#### What is needed
Take the lines from the one containing "The height and" through the end of the material and write them out exactly, omitting pictures.

___ Material supplied ___

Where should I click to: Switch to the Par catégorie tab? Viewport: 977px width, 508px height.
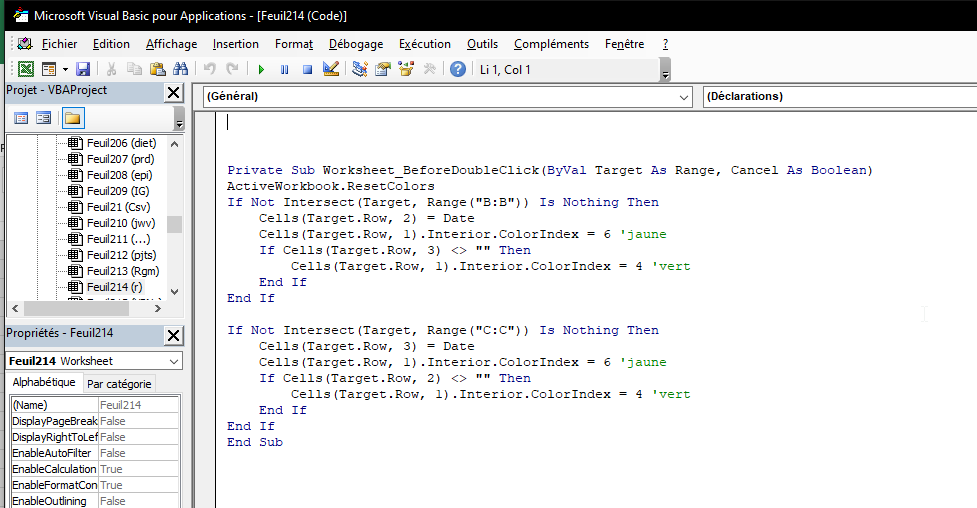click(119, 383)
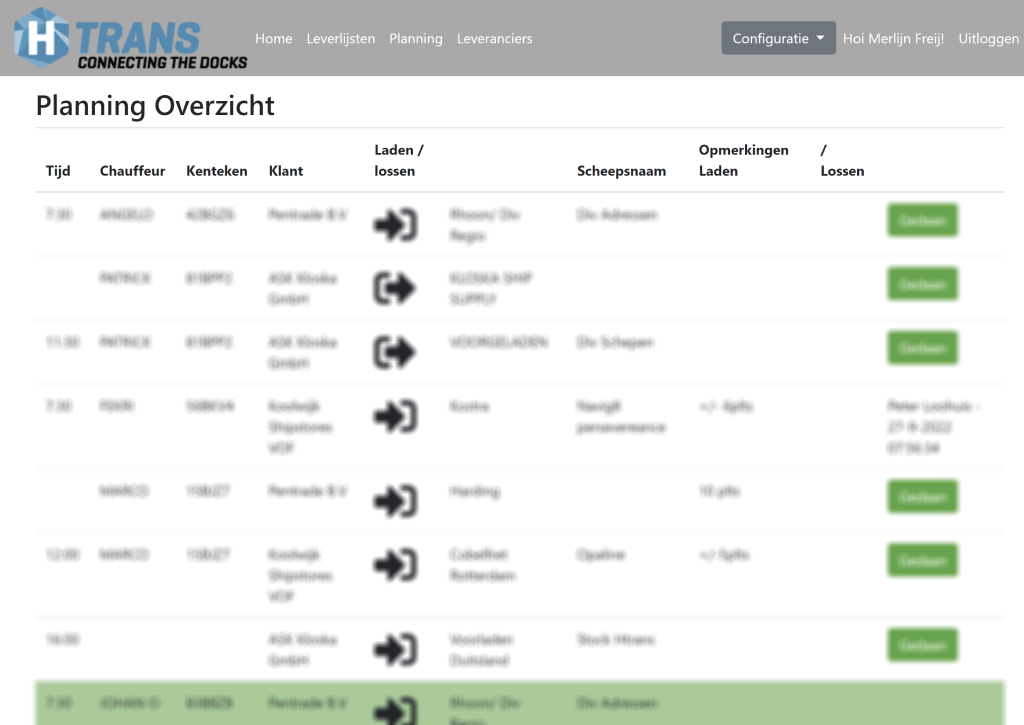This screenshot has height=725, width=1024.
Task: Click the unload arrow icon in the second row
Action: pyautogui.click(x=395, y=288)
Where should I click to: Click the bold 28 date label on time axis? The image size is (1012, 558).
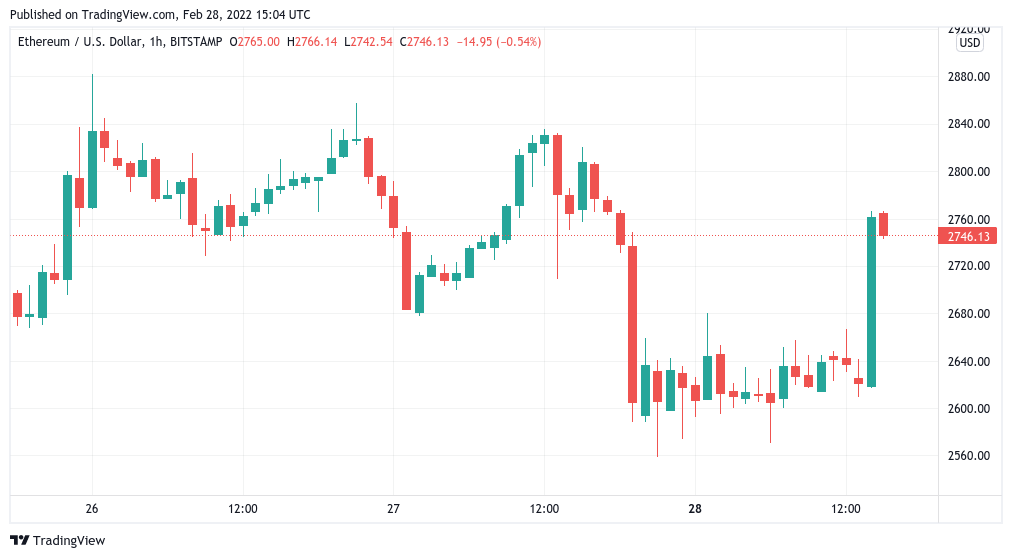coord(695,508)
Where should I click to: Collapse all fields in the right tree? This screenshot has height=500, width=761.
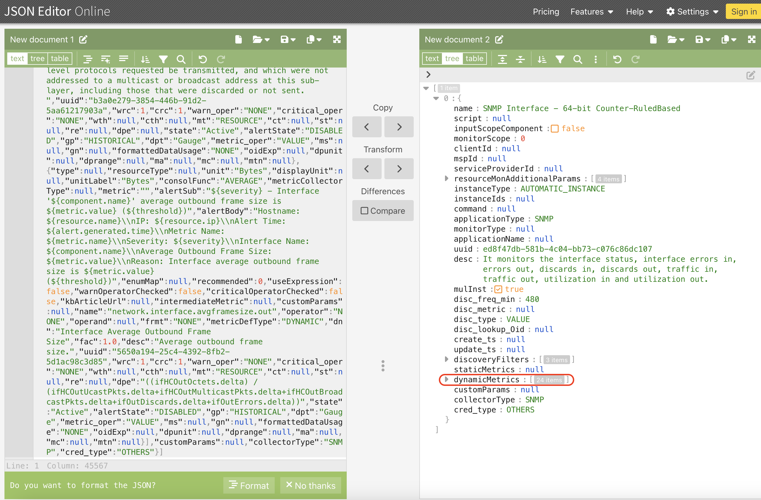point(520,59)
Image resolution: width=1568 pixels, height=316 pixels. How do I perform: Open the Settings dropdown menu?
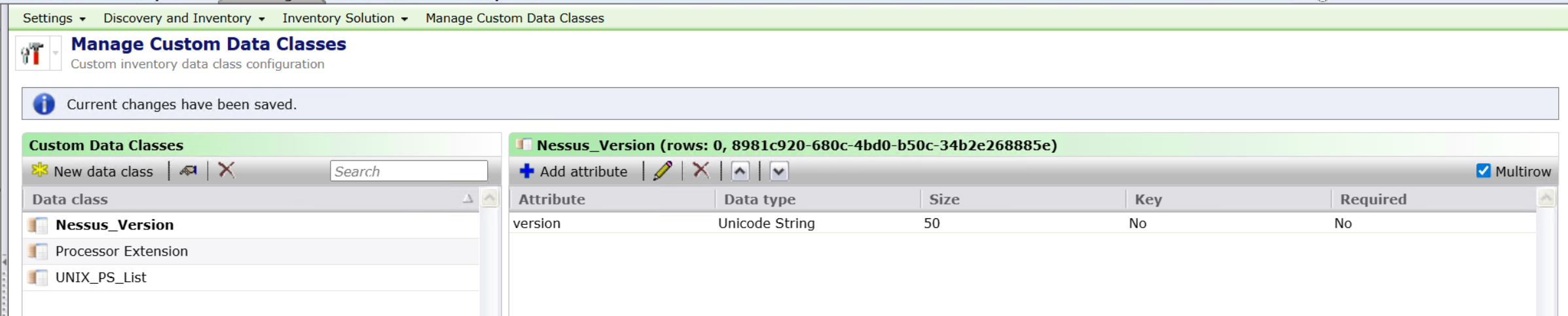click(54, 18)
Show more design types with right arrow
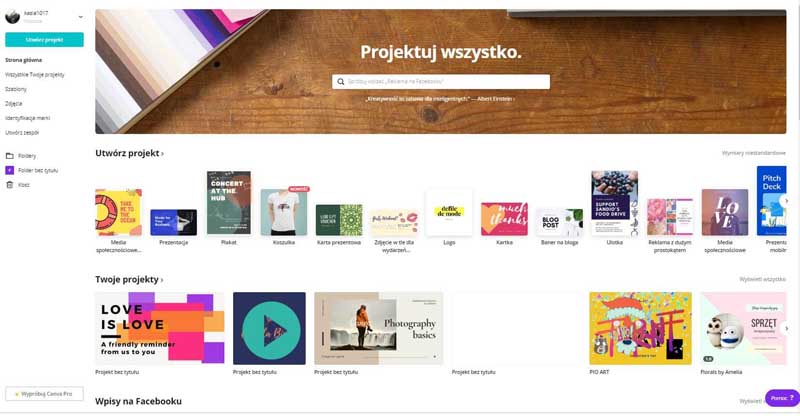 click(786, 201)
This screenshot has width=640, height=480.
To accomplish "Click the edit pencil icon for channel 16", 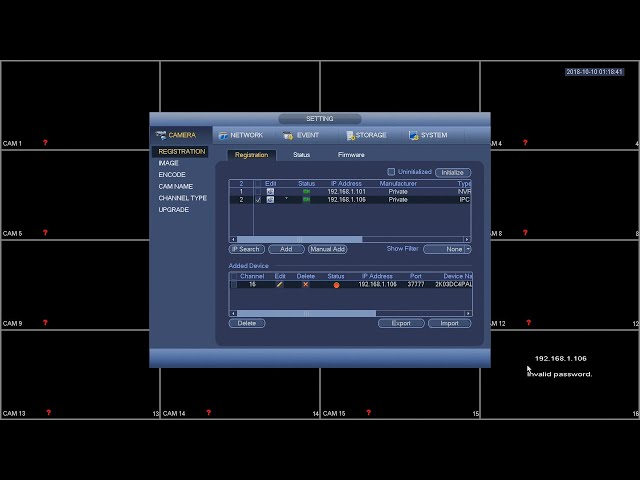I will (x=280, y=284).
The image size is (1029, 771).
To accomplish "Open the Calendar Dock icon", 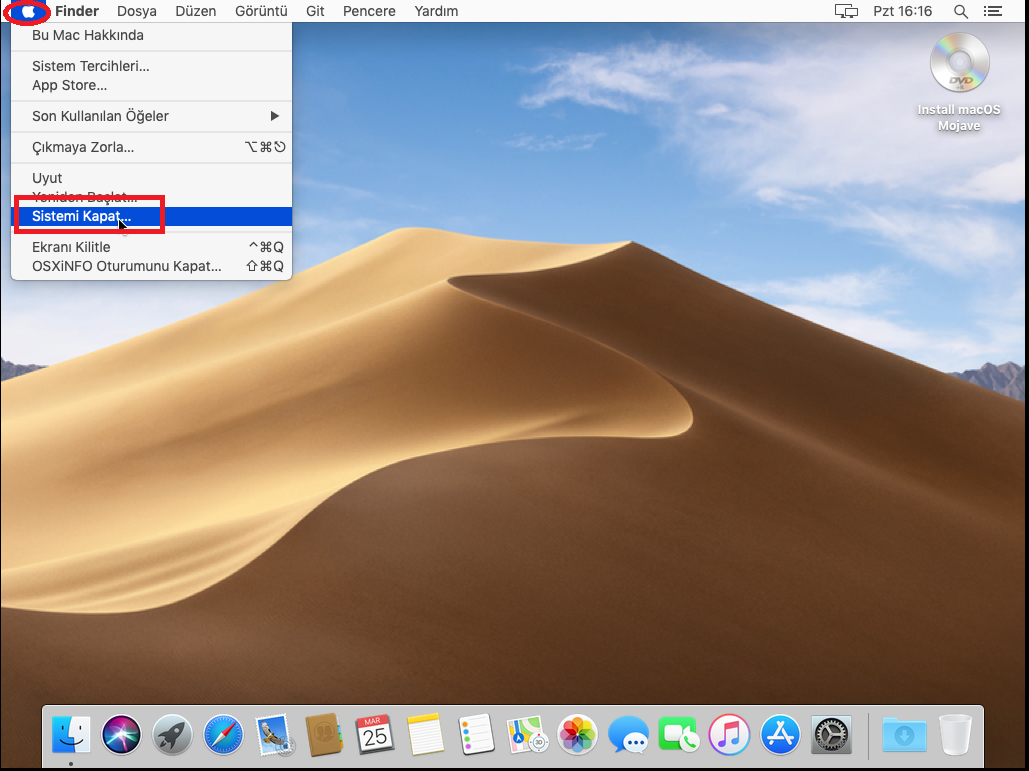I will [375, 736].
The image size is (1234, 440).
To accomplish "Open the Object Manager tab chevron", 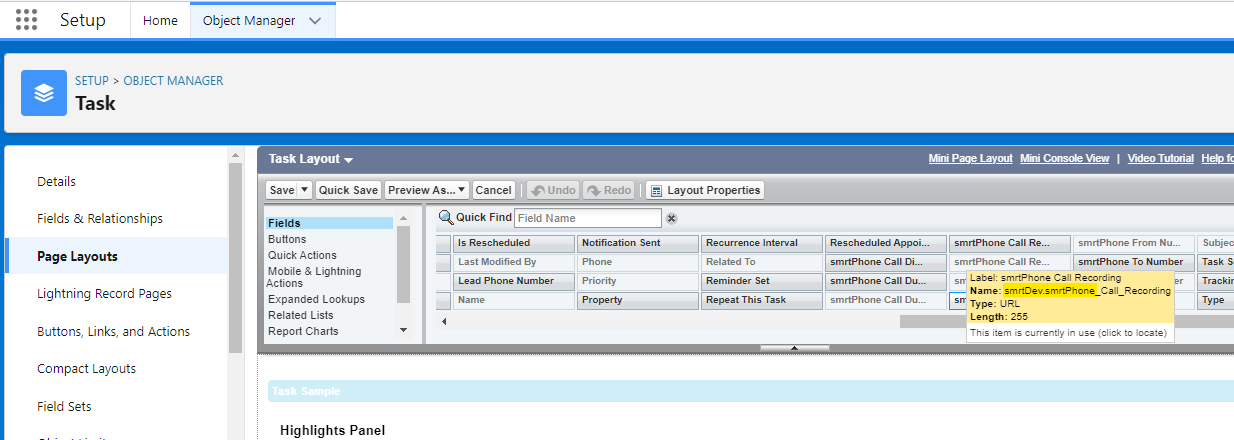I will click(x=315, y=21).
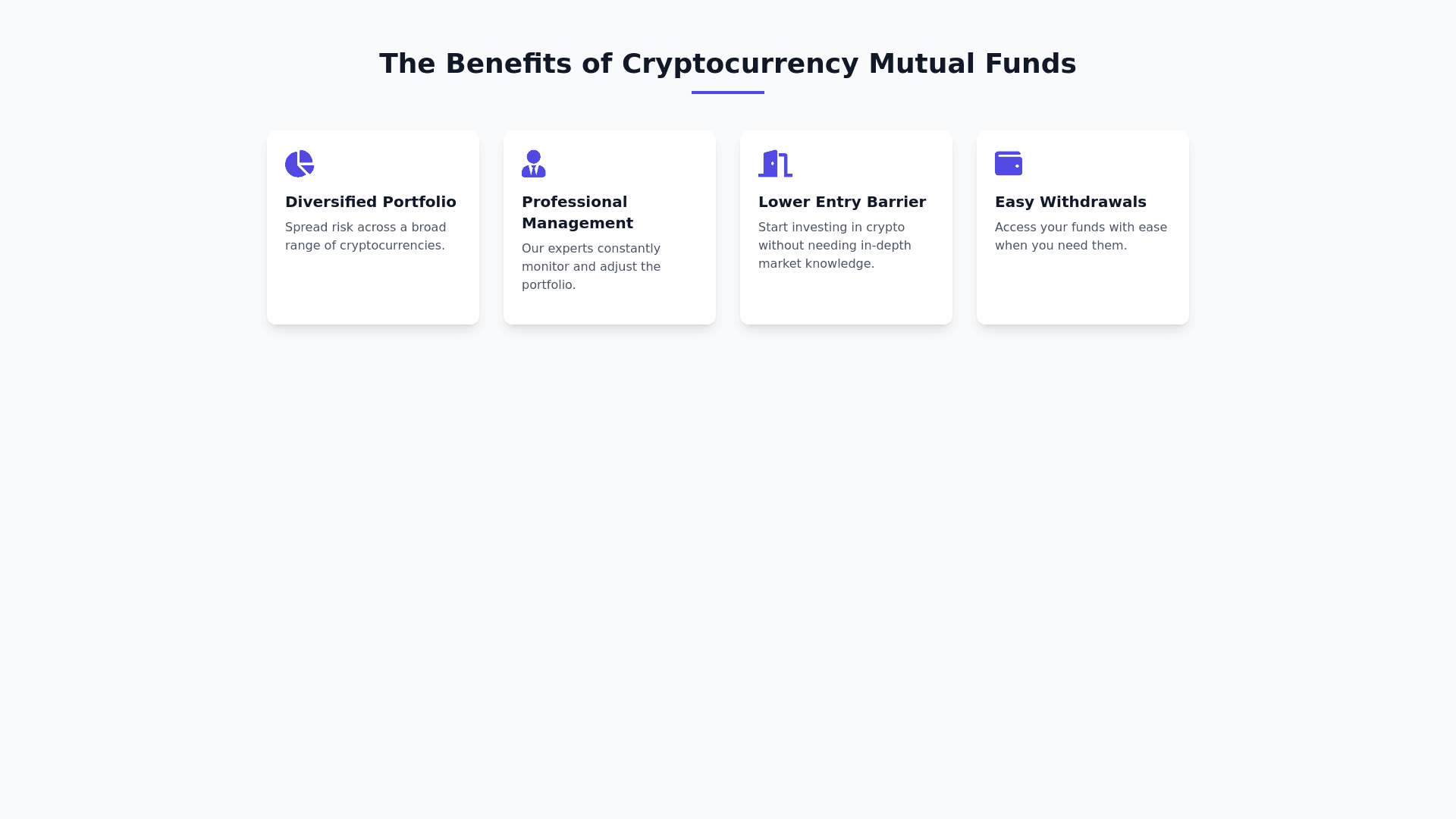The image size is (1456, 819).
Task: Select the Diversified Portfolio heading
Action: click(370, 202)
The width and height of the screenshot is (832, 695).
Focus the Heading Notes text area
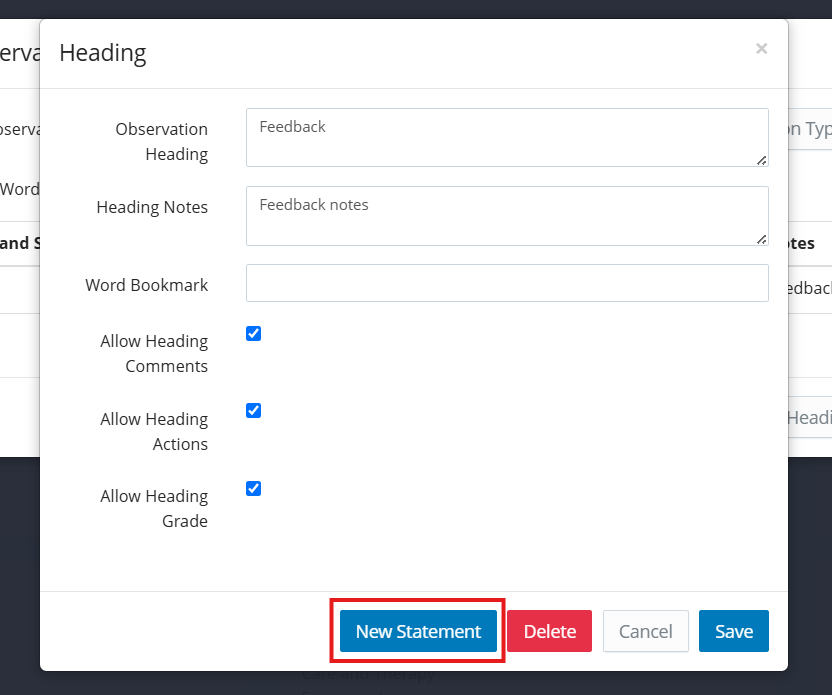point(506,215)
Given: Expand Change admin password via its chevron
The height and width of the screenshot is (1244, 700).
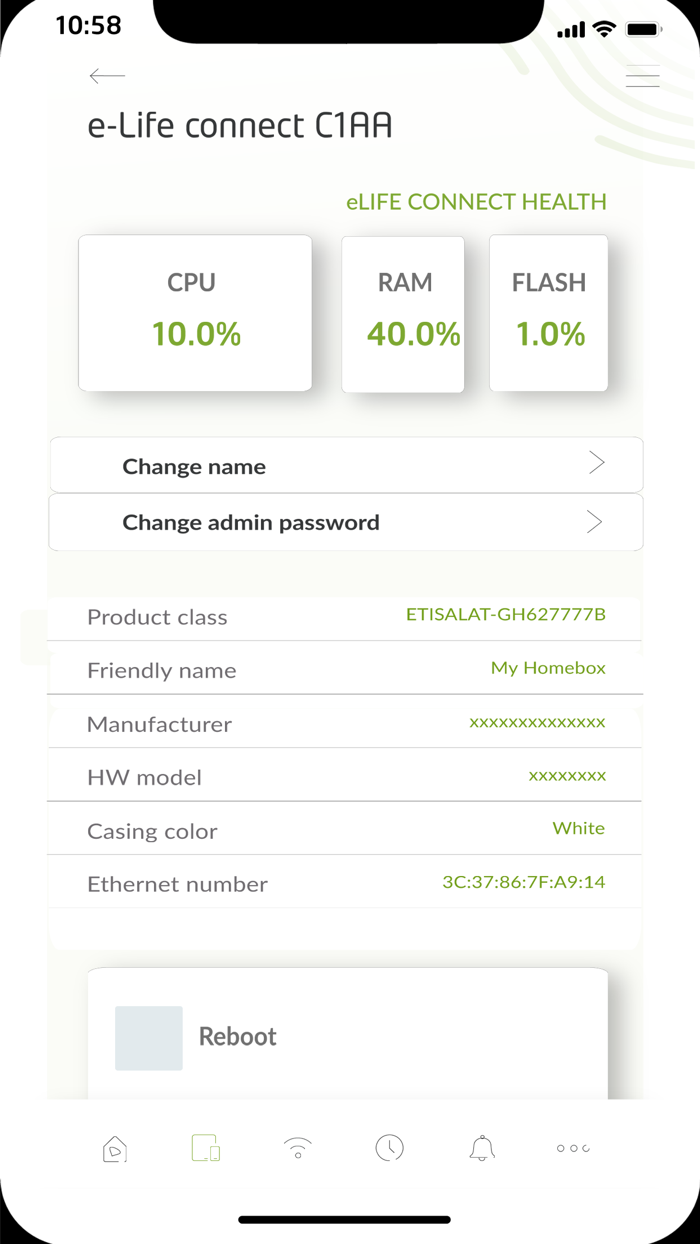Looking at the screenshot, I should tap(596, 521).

___

#### Output of the task
The height and width of the screenshot is (1244, 700).
Looking at the screenshot, I should tap(596, 521).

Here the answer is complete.